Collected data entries
■ ■ ■

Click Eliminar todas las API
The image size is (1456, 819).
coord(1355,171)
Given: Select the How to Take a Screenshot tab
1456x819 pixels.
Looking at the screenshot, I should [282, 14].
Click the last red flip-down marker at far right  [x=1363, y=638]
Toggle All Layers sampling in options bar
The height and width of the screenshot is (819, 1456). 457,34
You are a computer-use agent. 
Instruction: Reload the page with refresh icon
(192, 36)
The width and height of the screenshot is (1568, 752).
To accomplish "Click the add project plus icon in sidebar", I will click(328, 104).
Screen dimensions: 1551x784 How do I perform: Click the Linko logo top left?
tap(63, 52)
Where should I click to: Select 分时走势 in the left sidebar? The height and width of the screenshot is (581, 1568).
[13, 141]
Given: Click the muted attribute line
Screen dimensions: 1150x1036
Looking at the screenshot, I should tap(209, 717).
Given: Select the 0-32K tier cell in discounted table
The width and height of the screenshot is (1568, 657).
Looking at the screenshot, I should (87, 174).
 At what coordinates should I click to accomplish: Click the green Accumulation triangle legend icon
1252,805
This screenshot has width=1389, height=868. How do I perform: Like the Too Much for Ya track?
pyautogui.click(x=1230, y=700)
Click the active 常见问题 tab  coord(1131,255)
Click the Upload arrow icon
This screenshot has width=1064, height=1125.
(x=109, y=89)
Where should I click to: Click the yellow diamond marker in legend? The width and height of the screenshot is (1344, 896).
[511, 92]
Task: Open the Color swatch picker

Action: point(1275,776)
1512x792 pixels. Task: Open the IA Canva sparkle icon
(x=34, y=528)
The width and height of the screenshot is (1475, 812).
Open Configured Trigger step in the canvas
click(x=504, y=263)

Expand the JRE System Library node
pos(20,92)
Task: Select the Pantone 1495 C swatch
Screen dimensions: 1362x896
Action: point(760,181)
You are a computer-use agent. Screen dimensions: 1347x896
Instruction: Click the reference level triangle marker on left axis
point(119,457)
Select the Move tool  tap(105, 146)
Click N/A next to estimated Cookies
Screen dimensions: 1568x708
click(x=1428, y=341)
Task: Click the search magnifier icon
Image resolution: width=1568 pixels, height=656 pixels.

■ ■ ■

## Exercise
Could you retype exactly the lines above from the one containing "Screen dimensions: 1362x896" through the last line of the records, both included, and nothing else?

## Exercise response
Screen dimensions: 1362x896
Action: point(760,181)
You are a computer-use agent. Screen dimensions: 1347x896
Instruction: Click the reference level triangle marker on left axis
point(119,457)
Select the Move tool  tap(105, 146)
Click N/A next to estimated Cookies
Screen dimensions: 1568x708
click(x=1428, y=341)
Task: Click the search magnifier icon
Image resolution: width=1568 pixels, height=656 pixels.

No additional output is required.